We hebben een sterk vermoeden dat jij hoogsensitief bent. Hoe ervaar je dat zelf?
‘Dat is zo moeilijk om van mezelf te zeggen. Ik denk wel dat ik daar voor een heel groot deel onder val. Een vriendin van mij zei dat al een poos geleden. Zij begon over de dingen die ik maak, het beelddenken in mijn hoofd, mijn gevoelig denken. Hoe langer ik dit werk doe – en dat maakt het in deze coronatijd ook lastig – hoe meer ik heb ontdekt dat het een soort stoom afblazen is. Omdat ik gewoon te veel indrukken binnen krijg, die echt ook binnenkomen. Ik heb mij van jongs af aan nooit de waarom?-vraag gesteld, eigenlijk. Maar ik denk dat het veel met m’n hoogsensitiviteit te maken heeft. Net als bij veel mensen die ik ken, die nogal actief zijn, om een understatement te gebruiken. Mensen bij wie de dingen snel gaan in hun hoofd, en bij wie er veel binnenkomt. Ik adviseer die mensen die binnenkomen in mijn leven: zoek in godsnaam ook iets in de creatieve sector, waardoor je dat kan laten wegstromen.

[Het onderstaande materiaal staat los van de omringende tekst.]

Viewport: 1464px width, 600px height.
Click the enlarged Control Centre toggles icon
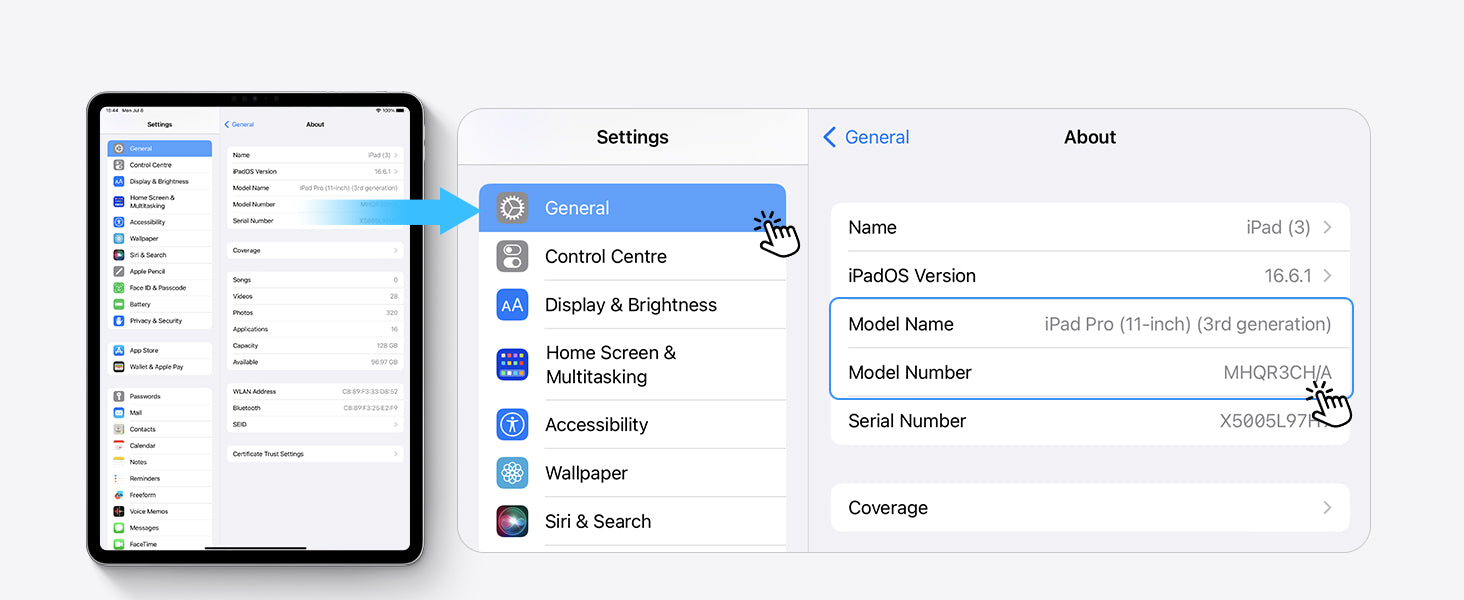click(x=512, y=256)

Vanaf mijn 15e ontdekte ik dat ik daar rustig van werd, dat ik daarin dingen een plek kon geven. Het is ook nooit ‘mijn beroep’ geweest, dat gevoel heb ik: het is een soort noodzakelijkheid. Pas toen ik ervoor koos om ook iets met die creativiteit te doen in mijn dagelijkse bestaan, ben ik naar Teirlinck gegaan. Dat was pas op mijn 23e, want ik zat eerst in een onderwijsopleiding in Nederland.’

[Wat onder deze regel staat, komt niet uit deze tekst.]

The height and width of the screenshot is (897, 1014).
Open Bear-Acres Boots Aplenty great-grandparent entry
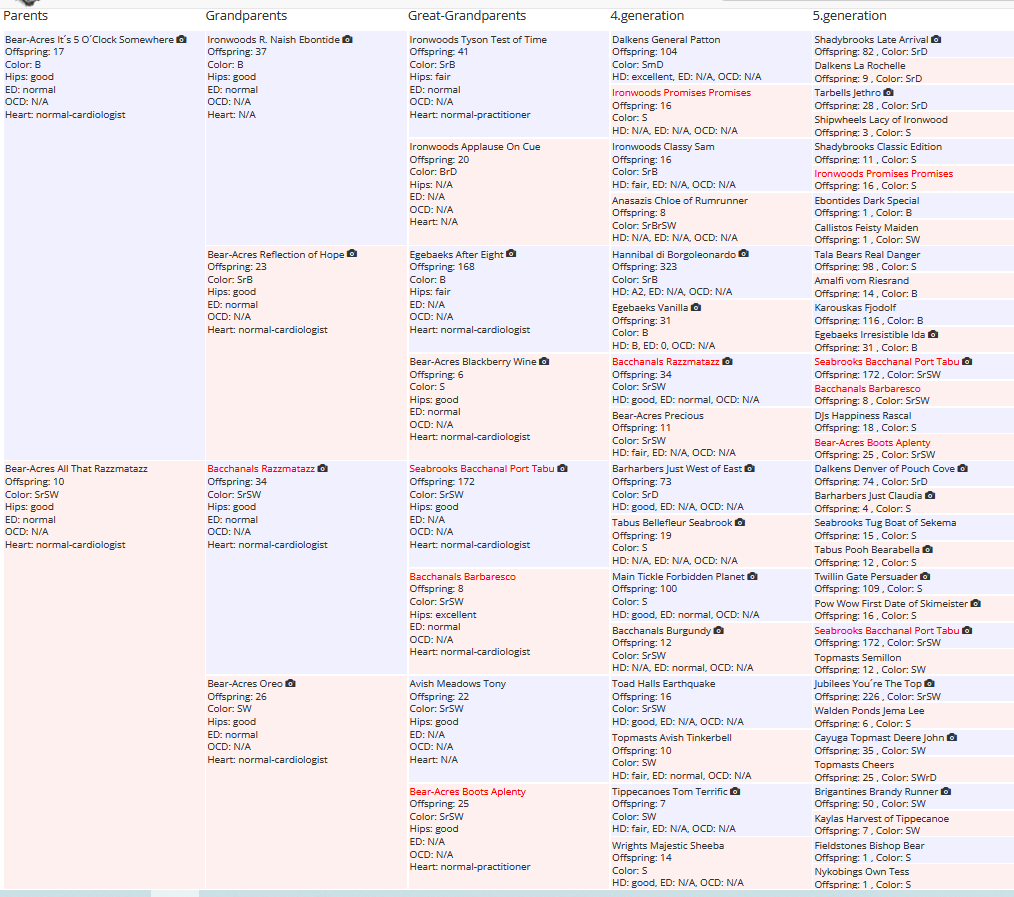point(468,792)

Wat betekent het voor jou om een HSP te zijn? Wat zijn voor jou de voor- en nadelen?
Het is fijn om bijvoorbeeld met schrijven bezig te zijn, of met muziek, zodat je al wat heftig binnenkomt, kunt compenseren. Je ervaart de dingen natuurlijk soms intenser dan anderen, dus dat empathisch vermogen, dat is ook een catch 22. Want wat jij voelt, voelt de ander soms niet. Je moet uitkijken dat het niet eenzaam wordt. Daarom zijn die tekst, taal en muziek voor mij zo belangrijk: om een brug te slaan naar buiten toe.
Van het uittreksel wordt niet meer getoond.